CirT: Global Subseasonal-to-Seasonal Forecasting with Geometry-inspired Transformer
Authors: Yang Liu, Zinan Zheng, Jiashun Cheng, Fugee Tsung, Deli Zhao, Yu Rong, Jia Li
ICLR 2025 | Venue PDF | Archive PDF | Plain Text | LLM Run Details
| Reproducibility Variable | Result | LLM Response |
|---|---|---|
| Research Type | Experimental | Extensive experiments on the Earth Reanalysis 5 (ERA5) reanalysis dataset demonstrate our model yields a significant improvement over the advanced data-driven models, including Pangu Weather and Graph Cast, as well as skillful ECMWF systems.
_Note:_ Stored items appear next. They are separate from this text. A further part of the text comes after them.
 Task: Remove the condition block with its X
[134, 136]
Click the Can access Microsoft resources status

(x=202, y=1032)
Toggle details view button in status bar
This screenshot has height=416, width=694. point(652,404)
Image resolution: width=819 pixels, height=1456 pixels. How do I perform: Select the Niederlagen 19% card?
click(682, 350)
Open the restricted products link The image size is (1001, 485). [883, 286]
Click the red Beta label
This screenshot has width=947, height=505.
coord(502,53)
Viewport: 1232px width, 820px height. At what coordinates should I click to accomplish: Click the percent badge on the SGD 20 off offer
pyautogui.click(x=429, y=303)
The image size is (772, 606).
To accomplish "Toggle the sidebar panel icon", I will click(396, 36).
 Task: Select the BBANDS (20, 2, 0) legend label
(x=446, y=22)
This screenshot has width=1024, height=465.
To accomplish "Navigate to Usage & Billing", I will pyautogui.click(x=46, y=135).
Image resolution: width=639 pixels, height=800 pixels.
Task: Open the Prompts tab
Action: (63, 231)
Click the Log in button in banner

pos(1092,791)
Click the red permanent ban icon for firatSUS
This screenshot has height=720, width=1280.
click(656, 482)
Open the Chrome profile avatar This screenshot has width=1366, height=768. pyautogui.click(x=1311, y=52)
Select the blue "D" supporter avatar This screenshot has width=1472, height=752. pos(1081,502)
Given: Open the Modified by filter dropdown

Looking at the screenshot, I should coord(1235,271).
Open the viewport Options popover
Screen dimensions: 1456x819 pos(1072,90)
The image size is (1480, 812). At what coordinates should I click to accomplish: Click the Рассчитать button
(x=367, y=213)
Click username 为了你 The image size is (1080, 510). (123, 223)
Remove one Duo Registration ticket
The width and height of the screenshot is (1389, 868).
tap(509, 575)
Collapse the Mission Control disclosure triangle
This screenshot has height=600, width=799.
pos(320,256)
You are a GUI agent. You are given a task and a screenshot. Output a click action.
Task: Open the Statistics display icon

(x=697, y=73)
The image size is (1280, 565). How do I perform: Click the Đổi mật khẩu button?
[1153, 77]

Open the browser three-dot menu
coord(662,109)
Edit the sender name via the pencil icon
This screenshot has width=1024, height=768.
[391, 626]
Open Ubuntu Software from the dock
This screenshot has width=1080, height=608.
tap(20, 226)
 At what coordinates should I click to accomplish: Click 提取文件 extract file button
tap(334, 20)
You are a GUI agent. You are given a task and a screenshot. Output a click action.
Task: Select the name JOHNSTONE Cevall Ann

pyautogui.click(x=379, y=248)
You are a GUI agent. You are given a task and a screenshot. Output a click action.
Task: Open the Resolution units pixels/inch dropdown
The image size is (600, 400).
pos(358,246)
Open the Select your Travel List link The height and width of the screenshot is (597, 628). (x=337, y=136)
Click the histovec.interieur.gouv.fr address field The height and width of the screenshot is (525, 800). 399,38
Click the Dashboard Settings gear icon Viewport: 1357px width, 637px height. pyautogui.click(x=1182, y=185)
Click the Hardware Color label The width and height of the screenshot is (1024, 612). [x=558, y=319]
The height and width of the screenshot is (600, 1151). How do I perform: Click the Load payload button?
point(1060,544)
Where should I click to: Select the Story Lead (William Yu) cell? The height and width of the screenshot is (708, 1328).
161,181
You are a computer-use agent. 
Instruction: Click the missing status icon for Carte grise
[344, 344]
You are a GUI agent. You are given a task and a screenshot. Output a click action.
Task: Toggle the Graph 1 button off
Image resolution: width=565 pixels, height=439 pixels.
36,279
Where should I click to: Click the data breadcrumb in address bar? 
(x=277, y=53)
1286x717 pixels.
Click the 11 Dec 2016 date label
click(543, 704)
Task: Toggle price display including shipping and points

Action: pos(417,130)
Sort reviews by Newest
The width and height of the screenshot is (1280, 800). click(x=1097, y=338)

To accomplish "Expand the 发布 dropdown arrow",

Additionally, we empirically show the effectiveness of our model designs and high-quality prediction over spatial and temporal dimensions. Section 4 is titled "EXPERIMENTS", detailing dataset usage, metrics, baselines, and results. Section 4.2 presents "ABLATION STUDY". |
| Researcher Affiliation | Collaboration | The authors are affiliated with "The Hong Kong University of Science and Technology (Guangzhou)", "The Hong Kong University of Science and Technology" (academic institutions), and "DAMO Academy, Alibaba Group" (an industry institution). This mix indicates a collaborative affiliation. |
| Pseudocode | No | The paper describes the model architecture and processes (circular patching, transformer encoder, DFT, IDFT) using textual descriptions and mathematical equations. Figure 2 shows an architecture diagram. However, it does not contain a clearly labeled pseudocode block or algorithm. |
| Open Source Code | Yes | The code link is: https://github.com/compasszzn/CirT. |
| Open Datasets | Yes | Dataset We evaluate the effectiveness of Cir T on the ERA5 reanalysis dataset (Hersbach et al., 2020). |
| Dataset Splits | Yes | We use the 1979 2016 (38 years of) data for training, the 2017 data for validation, and the 2018 for testing. |
| Hardware Specification | Yes | All models are implemented based on Pytorch Lightning, trained on 8 Ge Force RTX 4090 GPU. We perform the inference of Download models in NVIDIA A800 80G GPU. |
| Software Dependencies | No | The paper mentions "Pytorch Lightning" as the framework used ("All models are implemented based on Pytorch Lightning"), but does not specify its version or any other software dependencies with version numbers. |
| Experiment Setup | Yes | We use the following hyper-parameters for all direct training baselines: Batch size 16, the hidden dimension 256, and the attention head 16. All models are set to 8 layers and the learning rate is 0.01. All models are trained for 20 epochs. |